One interesting balance consideration we had to make was our video editor’s animation system. Most video editors do animations using keypoints where they define the path that the layer travels on the canvas. We implemented animations by using preset animations and eases from the Greensock animation library, which are more user-friendly for someone who is less familiar with video editing. Our layers are built with the idea that layers are always brought on stage by the intro animations and removed from stage by the outro animations.

Animation Editor


The editor supports many kinds of layers including image, video, and text layers. It also supports alpha video layers, which means we can avoid building some of the most complex features from other video editors like After Effects, as users can simply import ready-made videos. The layers in our editor are just plain HTML elements, like divs and images, which are manipulated and styled using CSS and Javascript. We also support uploading your own custom fonts, which was a very popular request from our users as many companies have very strict brand guidelines requiring them to use their own fonts.

From a product feed to the video canvas

Our customer needs to have a feed of their products to use our video rendering service. A product feed is in its simplest form a CSV file or JSON with product data in it available somewhere on the internet. The feed is updated by the customer, and our service periodically fetches the updated data and creates new videos for the added products.

 

Feed JSON

 

This dynamic feed data is used to populate layers in the template. For example, a typical video template might have the product price, discount percentage, name and the image of the product from the feed.

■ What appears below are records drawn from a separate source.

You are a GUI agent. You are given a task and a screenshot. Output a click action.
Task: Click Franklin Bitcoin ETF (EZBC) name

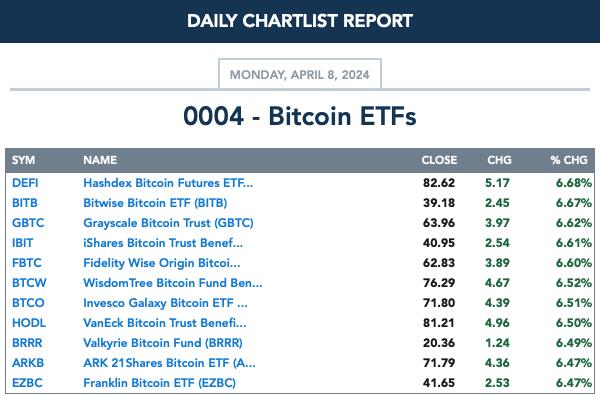[x=159, y=383]
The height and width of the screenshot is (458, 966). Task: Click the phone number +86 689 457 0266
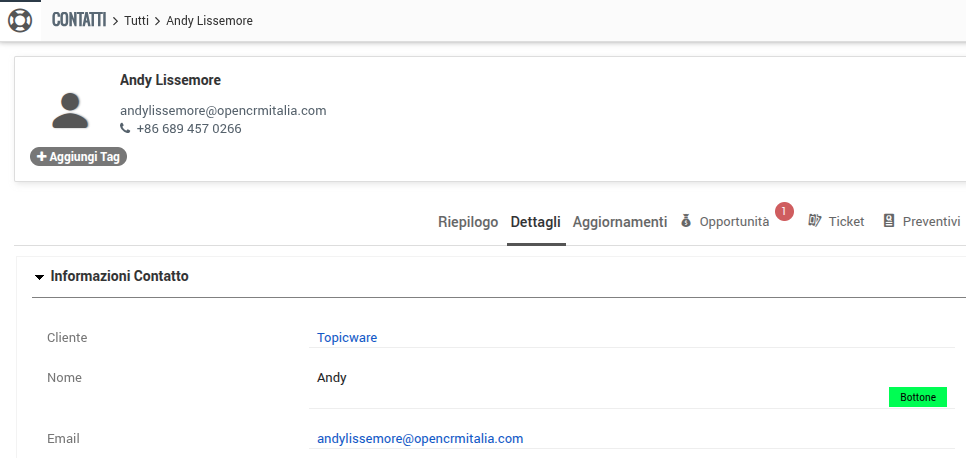click(x=188, y=129)
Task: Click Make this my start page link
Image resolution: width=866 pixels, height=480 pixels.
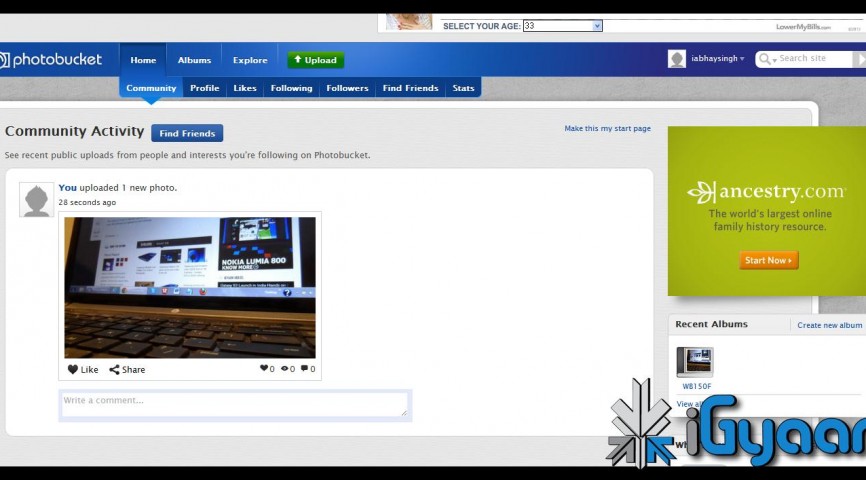Action: 607,129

We decided to use liquid template language to reference the feed, because of its versatility and customizability. For example, if the product feed contains a product with { image_url: “www.cool.img/super-cool.png” }, it can be referenced in the layer using the liquid macro {{ image_url }} or if we need to add a currency to the price we can add it using a liquid macro {{ price | append: “€” }} .

 

Liquid Tags
Populated


Combining a video template and product feed into a video 

Our rendering service takes the feed with the dynamic data and renders a video for each item in it. With our self-made rendering system we ensure that what is displayed in the editor will come out the other side as a video exactly like what the editor showed, which is really important to prevent having to verify each and every one of the videos separately.

Rendering videos can be quite resource intensive, so we have built many systems to monitor and lighten the rendering load. The most important factor in lightening the load of our rendering system is heavy usage of caching. We calculate hashes for a video template and products array pairs, and we store them in a Redis cache. If the same video template with the same products is asked for again, we simply return it from the cache. After all, the cheapest renders are those you do not have to do at all!

Wrapping up

This has been a quick look into how we built our video templating system. Building a full fledged video editor with web technologies continues to be an interesting endeavour. There are multiple challenges that we need to keep tackling like for example making sure the editor stays performant, which is not a given as we are using React to render a video canvas. We also need to make sure to keep the editor accessible to everyone, but powerful enough.

We have been able to scale our video rendering system vertically up to this point and we have been quite happy with how it is performing. When the usage of our video templates increases I am sure that we will have host of new challenges to face related to scaling and optimizing our rendering logic.